I do know that the movie has melted some godless hearts. For example, this self-described hateful atheist (he “hated jews and whites and blacks and asians” and was “partly responsible for the deluge of anti-semitic remarks on this [message] board for the past week”) saw it and has vowed “that the message conveyed in this film should and will be the foundation of my life from today on.”

Dead Man Laughing

March 2, 2004 | 13 Comments

Commenting on my “news” story about a rare miracle cancer that had stricken twelve children, Cass Brown of Cancergiggles noted that he had managed to become terminally ill “without God’s help.” Not quite sure how to interpret the remark (I thought he might just be one of those believers who refuses to blame God for the bad stuff), I asked him what his faith was and whether his current predicament had altered his view. His refreshing response:

You basically ask what my religious views are and whether they have changed, coming as they are from a dying man.

We are all dying. The slight difference in my case, is that I appear to be dying in a somewhat different time frame than most of my peers and indeed the hamster which I saw in a pet shop yesterday.

I was raised in a rural area of England, attended a Church of England school and attended Sunday school. As I matured, I began, without any great internal turmoil, to analyze the religion which was presented to me. Thus it was, that at the age of about eight, I attained the absolute certainty that my religion was solely an invented device to keep the feeble minded quiet.

The following few years gave me enlightenment on the subject in that I came to realize that the same was true for every religion.

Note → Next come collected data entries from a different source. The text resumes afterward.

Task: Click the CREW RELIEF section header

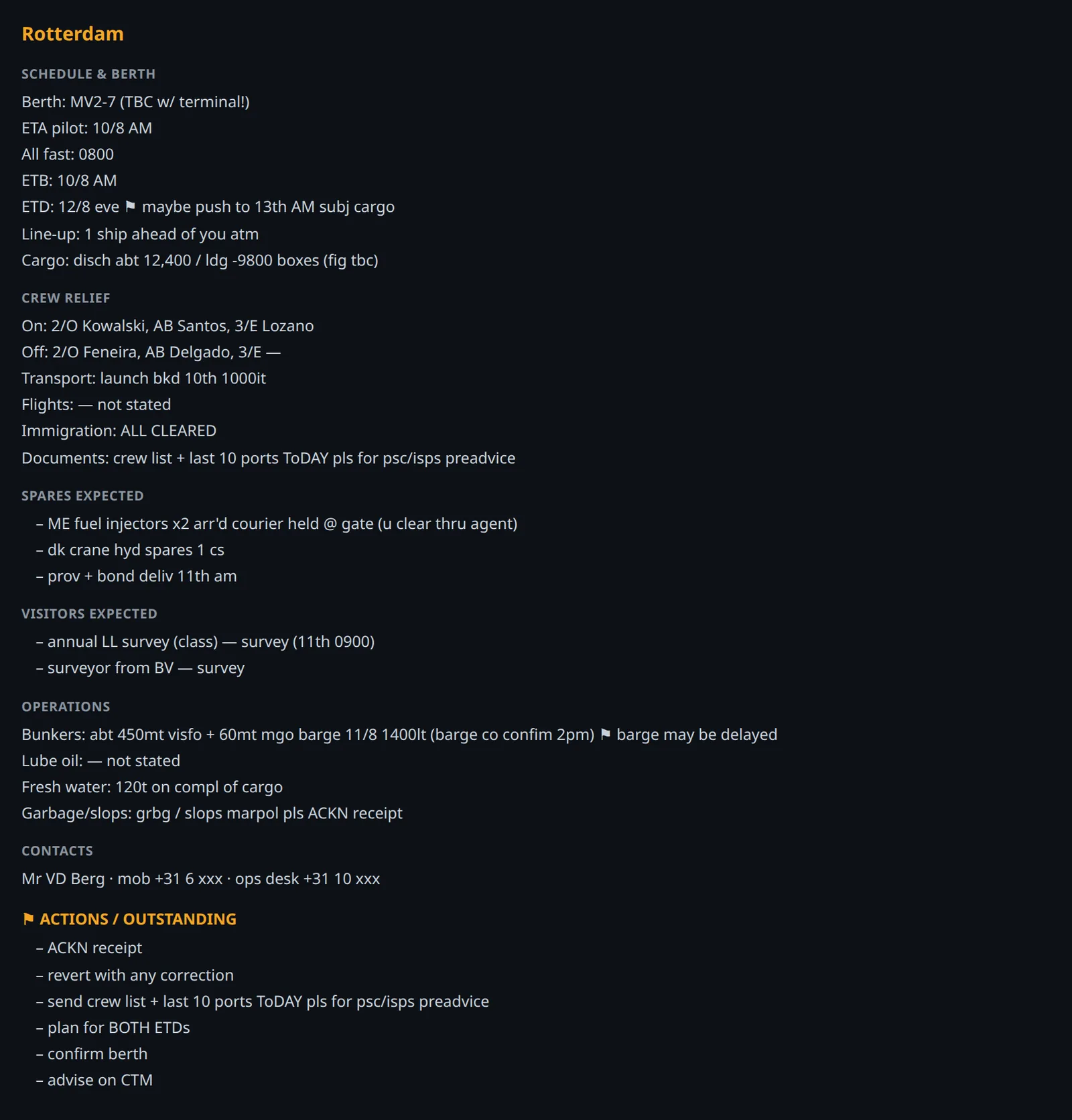Action: (66, 298)
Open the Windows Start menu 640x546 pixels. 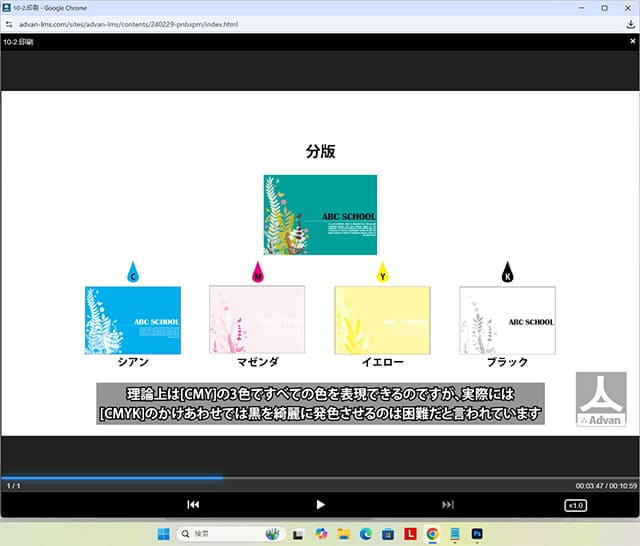162,534
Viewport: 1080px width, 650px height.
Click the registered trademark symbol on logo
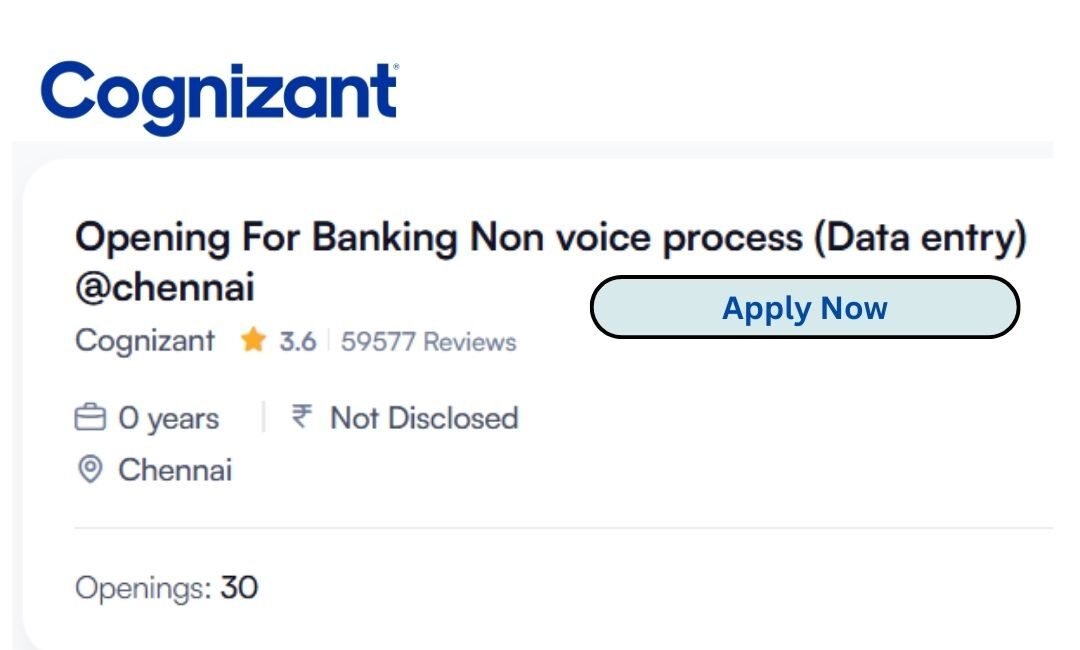click(394, 68)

I had until the age of eight just been sure that the other religions were just misguided. I have been asked on numerous occasions whether my views have changed now that I am one of those “about to be dead” people.

As of today’s date and not wishing to pre-empt the results of imminent scans, the colon cancer which has spread to my right lung, left lung, liver and pelvis, has left my brain alone. The idea therefore, that my knowledge (not, I emphasise beliefs) regarding these fantasies would somehow disappear, is frankly ludicrous. For those who expect me to turn to God, I will only say that I have no intention of spending by remaining days, futilely spinning round in circles looking for something I know to be a myth. The only result would be dizziness.

The following should be said, face to face, to any and all peddlers of religion “If I was in a room with you and two werewolves and I had a gun with two silver bullets, I’d shoot you — twice.”

Kind Regards

Cass Brown, Cancergiggles

Maybe some of you good Christians out there can try to convince him to take Pascal’s Wager before it’s too late. Or some of you Hindus, perhaps (oops, that sort of refutes the wager). Anyway, whoever you are, leave him some input in the comment section. Before it’s too late — which reminds me of a great joke I saw on his blog . . .

God Squad Review LXXVIII (Weight Loss)

March 1, 2004 | 3 Comments

A Squad reader who has dieted unsuccessfully for 10 years wants to give up food for Lent. As they did here, the Squad recommends prayer, diet and exercise (even though, as I noted here, the advice has never worked for them) . But this time the message becomes a bit garbled as they attempt to stir the Resurrection into the mix:

We hope your prayers will produce not only weight loss but also spiritual serenity. Then, you won’t panic if you experience failures but will quietly and firmly resolve that your life is different now. For Christians, it’s different because of what Jesus did. It’s also different because God wants you to choose life — and exercise and fresh vegetables and whole grains and smaller portions — and to realize, on Easter Sunday, that glorious day of hope and resurrection for Christians, that you are at home with your body, your soul and your God.

I understand that things are “different” somehow because of Jesus’ self-sacrifice, but I don’t see how that difference translates into a command to eat fresh vegetables and whole grains. Presumably those things were also good before the Resurrection. Moreover, I don’t see how why the diet advice would apply to Christians only.